I wouldn't look for the board of directors or management to take this company private within themselves.
BBY and GME are very different in many ways. BBY is going private through a bid by the founder who owns a little over 20%.
BBY got f'ed by their overhead. Look at 3/4 of their store being allocated to appliances, tvs, and pcs. Add a crappy housing market and the rise of appl. The other 1/4 vg and dvds. Where gme and nflx ate their lunch. GME does not have nearly as high an overhead, they always have the smallest Sq ft in every mall and strip mall and are staffed by 2 ppl on avg.
If gme goes private it will be through private equity. I would look to KKR who has pieces in Toys r us, dollar general, and other retailers.

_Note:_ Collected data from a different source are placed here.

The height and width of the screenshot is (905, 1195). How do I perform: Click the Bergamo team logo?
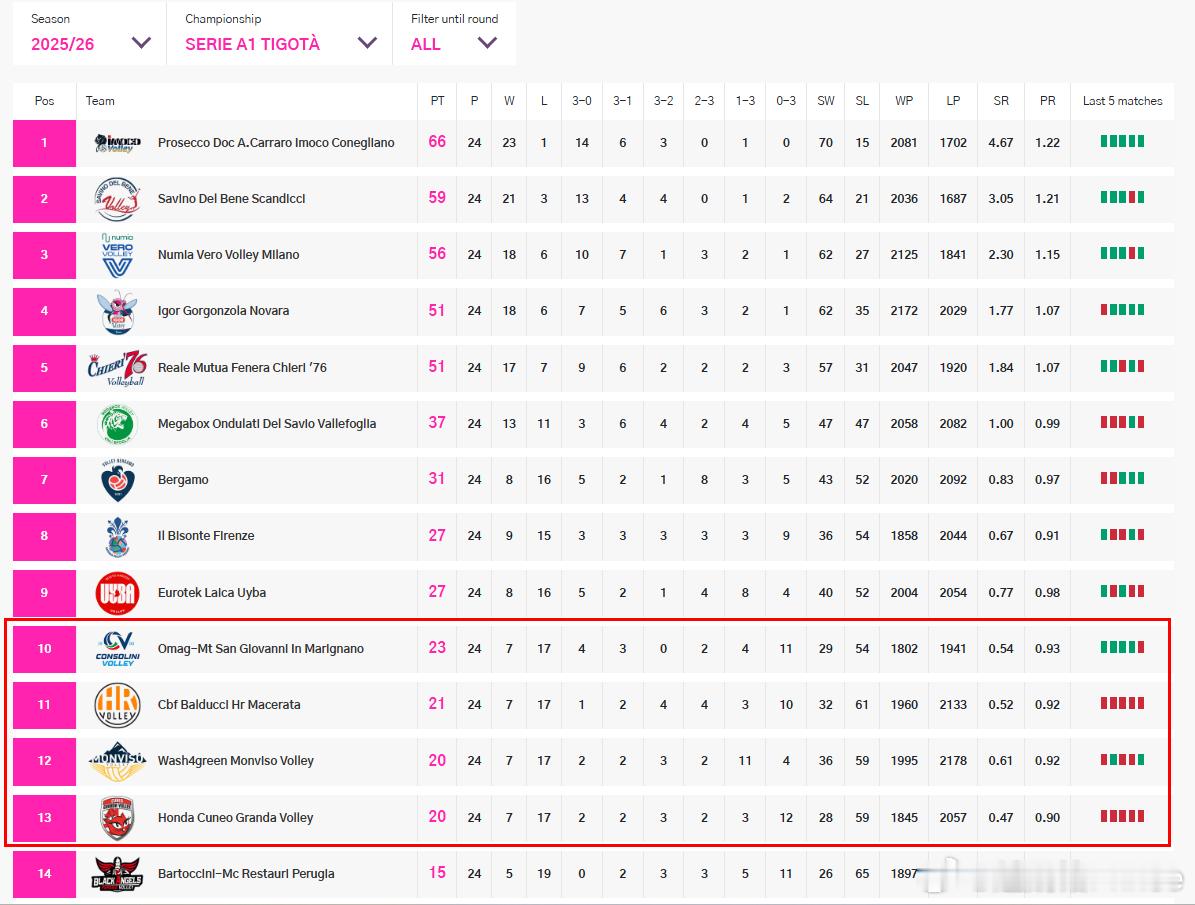point(117,480)
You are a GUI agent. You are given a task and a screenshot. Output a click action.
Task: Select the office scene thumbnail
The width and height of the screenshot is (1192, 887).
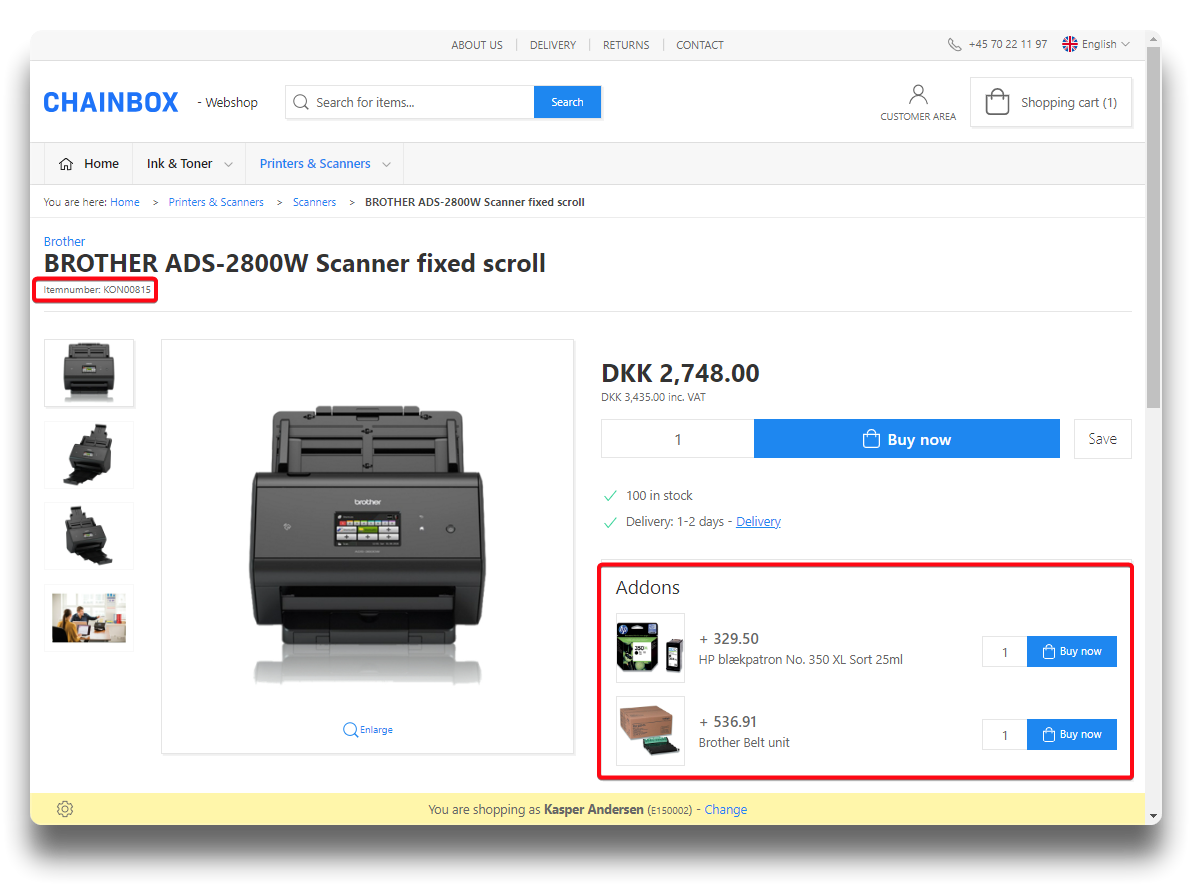click(89, 617)
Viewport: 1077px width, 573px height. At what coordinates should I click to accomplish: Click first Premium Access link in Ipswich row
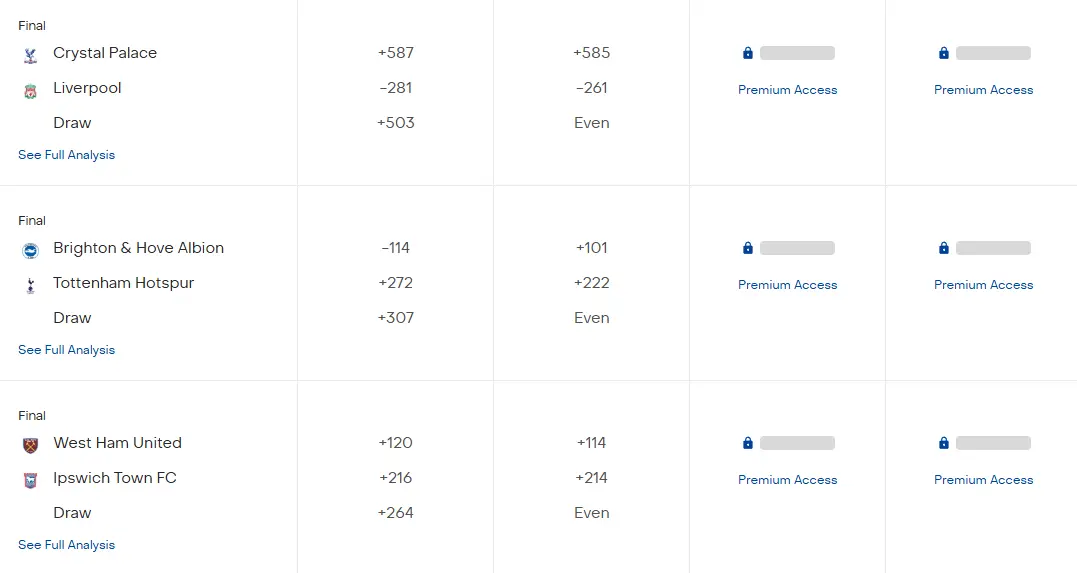pos(787,480)
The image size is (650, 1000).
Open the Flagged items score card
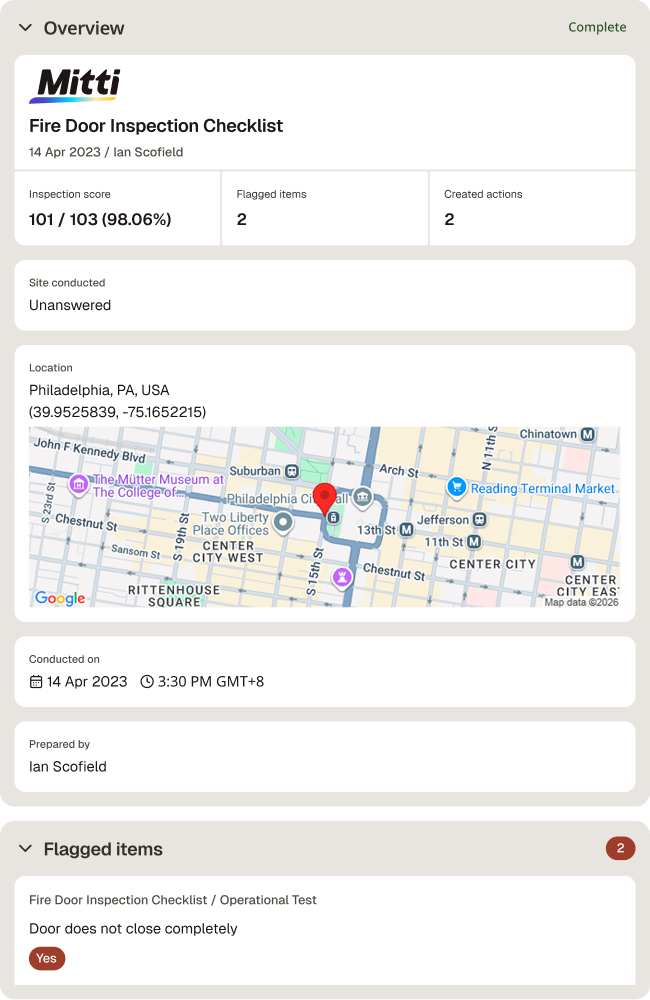pos(325,209)
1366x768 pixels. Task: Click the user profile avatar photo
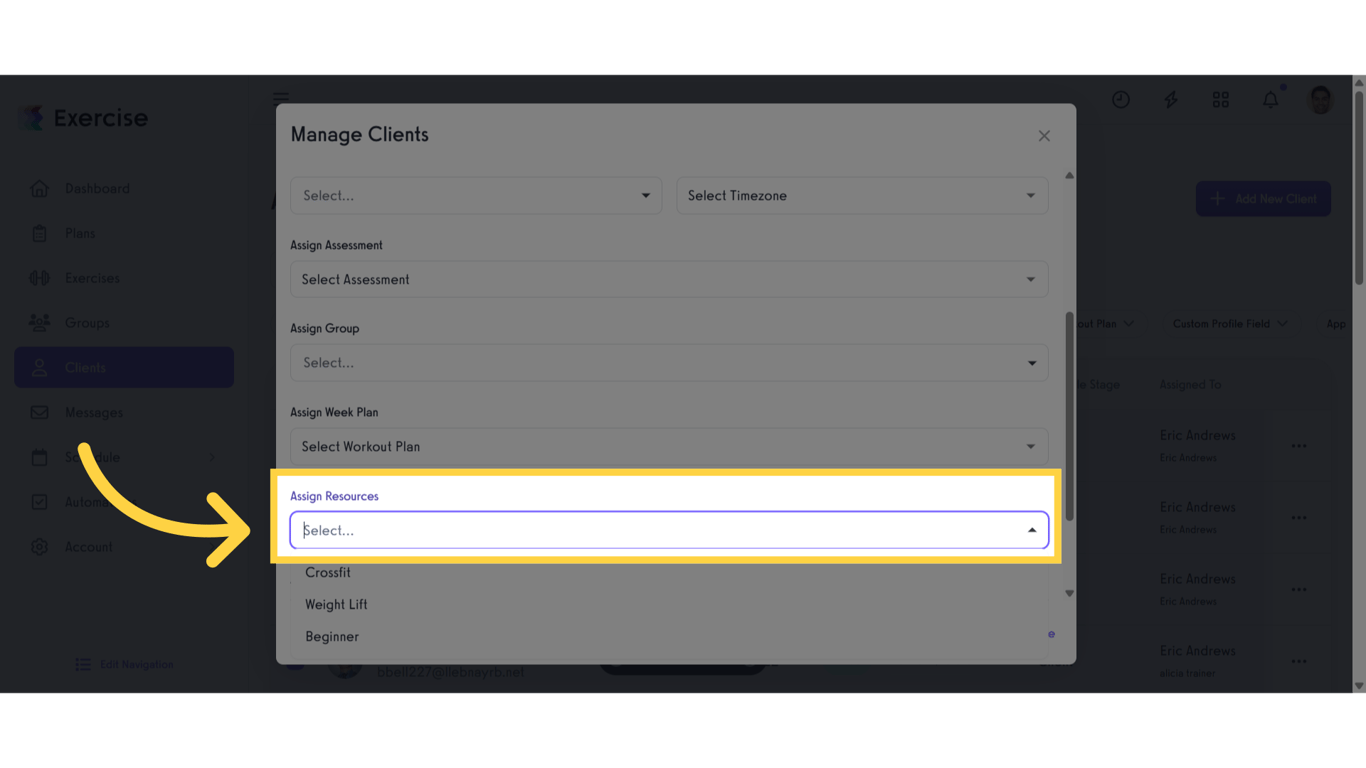coord(1320,99)

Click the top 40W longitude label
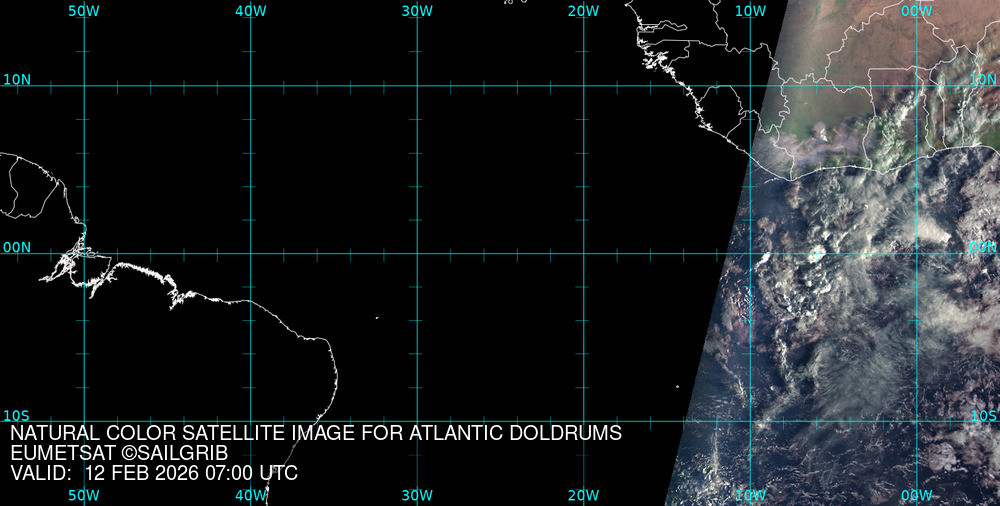250,10
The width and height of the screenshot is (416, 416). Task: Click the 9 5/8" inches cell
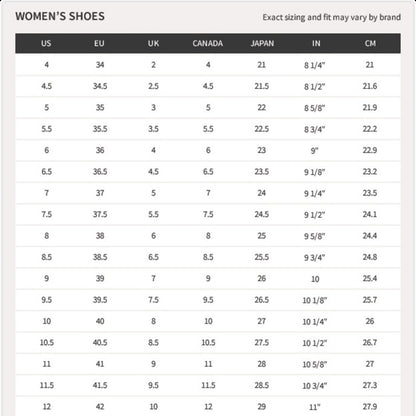(x=314, y=236)
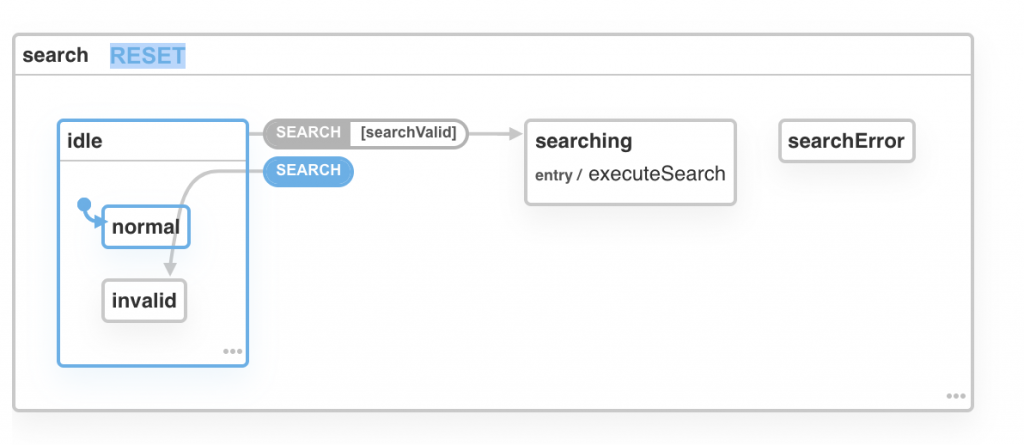The width and height of the screenshot is (1024, 445).
Task: Click the RESET event button
Action: [147, 55]
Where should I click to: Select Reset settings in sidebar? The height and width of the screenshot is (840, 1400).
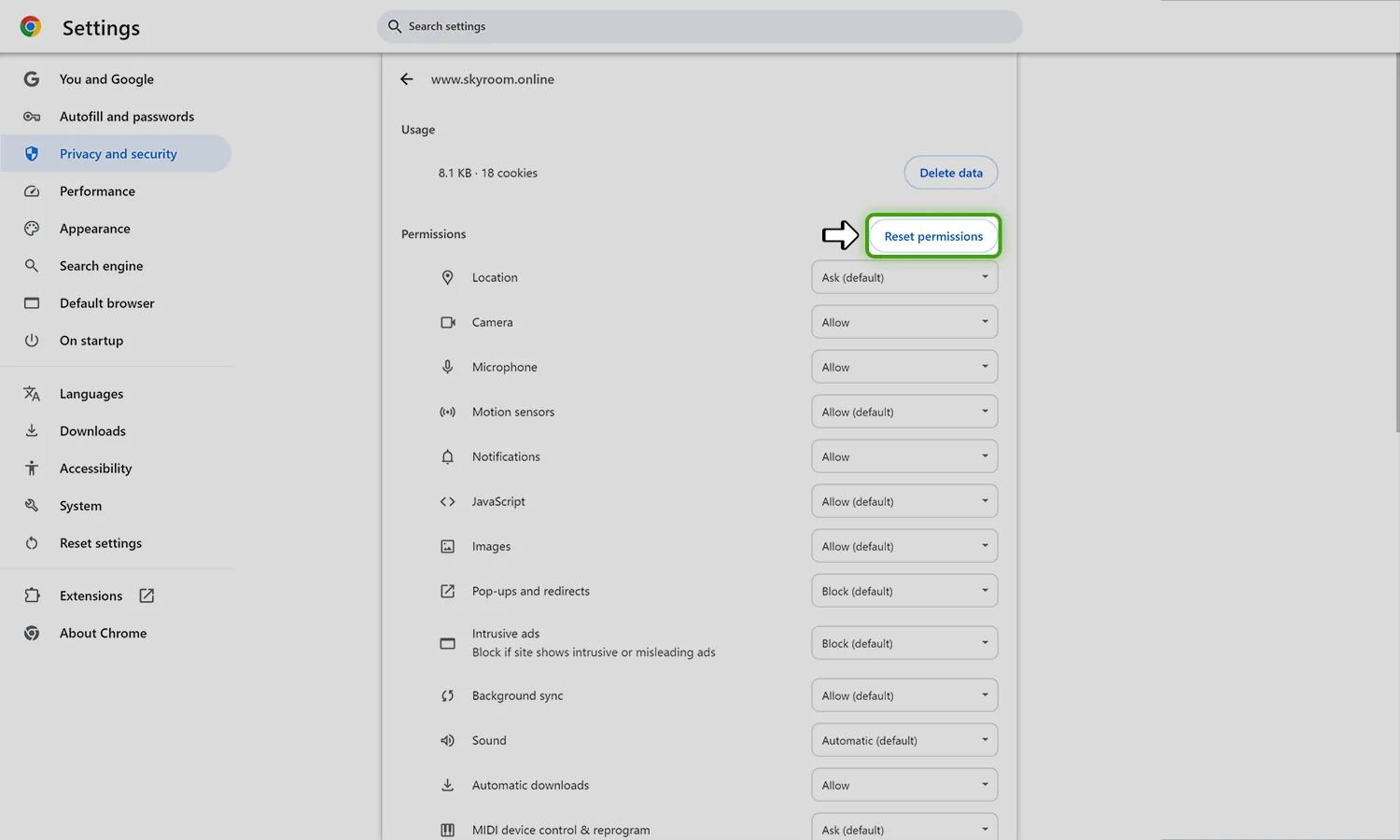coord(101,543)
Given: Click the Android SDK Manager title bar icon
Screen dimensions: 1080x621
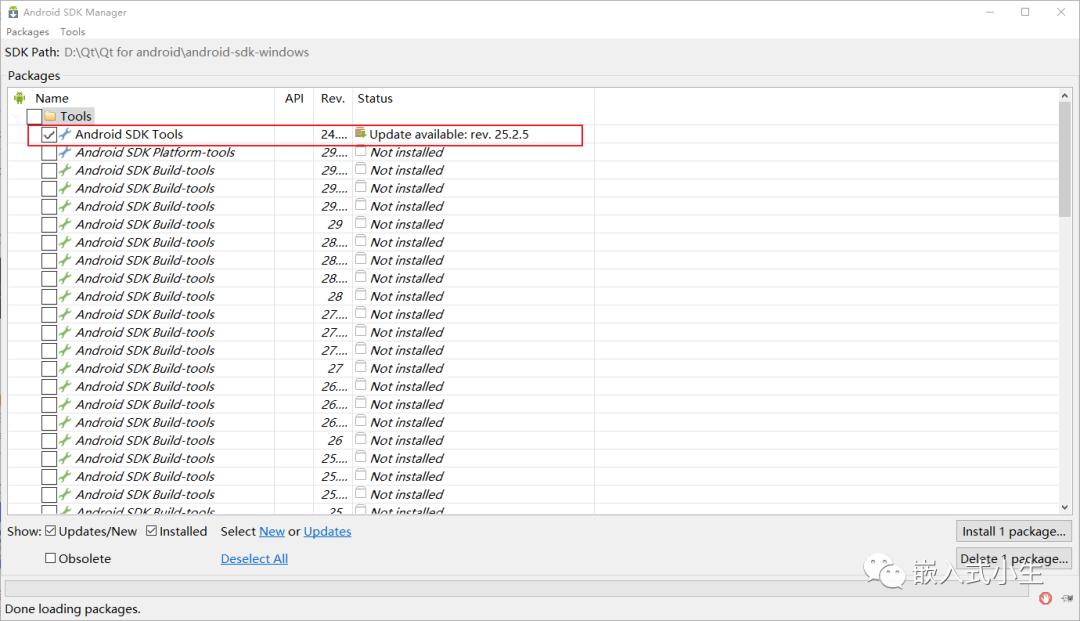Looking at the screenshot, I should point(12,12).
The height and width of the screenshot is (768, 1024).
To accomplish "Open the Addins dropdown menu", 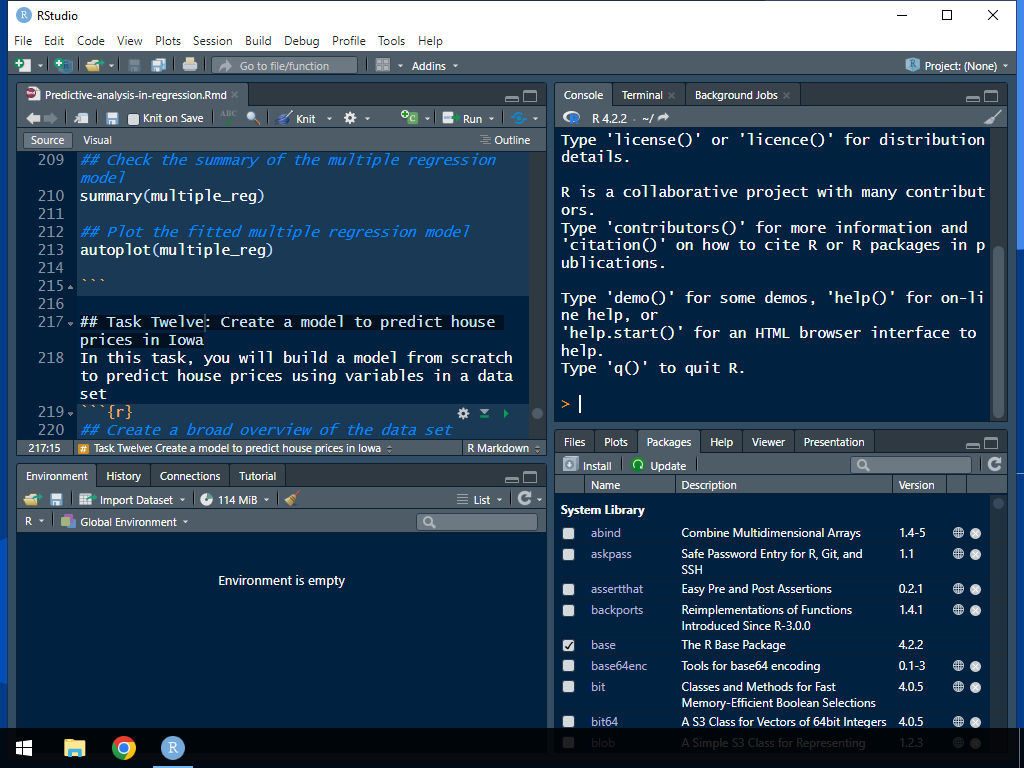I will coord(434,66).
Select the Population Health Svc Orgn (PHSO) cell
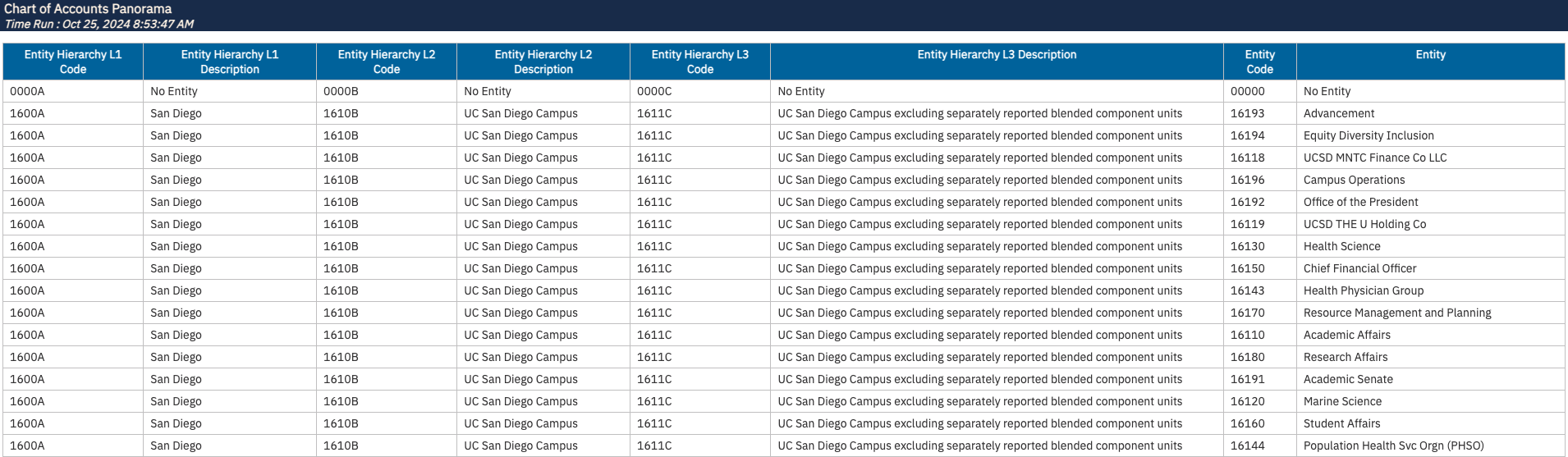The height and width of the screenshot is (457, 1568). point(1393,446)
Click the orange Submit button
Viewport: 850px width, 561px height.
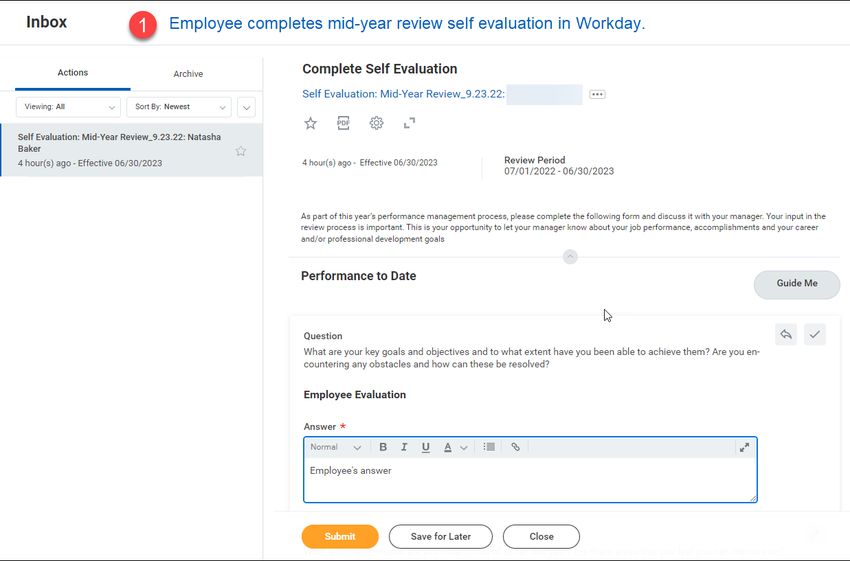click(340, 537)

I would not count on the next console cycle adding much juice to the industry. The old consoles didn't have online gaming and mobile gaming to compete with. Now they do.
People have shifted their gaming time to these other non console type games. I have witnessed my own son who used to be die hard Xbox, PS3 and Wii user almost completely stop using any of these consoles. What does he play now? PC games like Minecraft and LOL. iPad and iPhone games. Other online games. Sure he very rarely fires up some COD but that is < 5% of his gaming time now whereas consoles used to be 100%.
The new consoles will likely fall flat as consumer disinterest in them continues because good enough free games exist on other platforms. Disruption is here. GME is in a dying area and their digital initiatives while good won't be near enough to offset the massive fall in consoles and console software
Rich, if your analysis is accurate, what do you anticipate for earnings next year? The effect of a massive exodus from GME type products should show up in 2013. Are you saying they are going to show a yearly loss? The lowest analyst estimate for 2013 is $3 a share. That's the lowest. Now, I know analysts are mostly incompetent, but they would have to be beyond incompetent, and more along the lines of brain dead to be predicting $3 a share when the company may actually lose money? I'm interested in your take because assuming GME makes just 66% of the LOWEST estimate, that's $2 a share, which would justify a $20 price easily. I just think anyone shorting this stock at these levels is in for the long term (years, not months) and agrees with your analysis that the company will be losing money by 2013.
Although someone could probably pickup the company for $25 a share tomorrow, there are other points to support the view it's just not worth it when you can eventually get it for $5. a) Refurbish, games once the bread and butter of company is now transitioning to tablets and other electronics which they hope to have higher margins, however long term won't trade at 2% of the same frequency so it eventually dies with over stocking of used electronics they can't sell for the prices they want. b) Unemployment, Games are considered over indulgence by these folks now and they'll make sure the next generation learns the value of savings vs paying for entertainment. c) Digital, Although their Spawn labs would be a huge success once everyone got FIOS or Uverse, the Telcom's are not going to rewire the planet for 10+ yrs and Cellular Data Plans will be too costly till that occurs otherwise.
In the end, they will survive as a much smaller company like Half Price Books with a few, much larger stores and larger used inventory selection.
@ rich the PS 3 and xbox 360 both have had online digital stores throughout their entire life cycle. Portable gaming has been around almost as long as consoles see gameboy, sega game gear, ps portable, et. al. GME has done fine.
The vg game industry is cyclical. I would like to be in before the release of the wii u this holiday season, followed by GTA V in the spring, and it seems like a msft employee has leaked that a new xbox is on its way.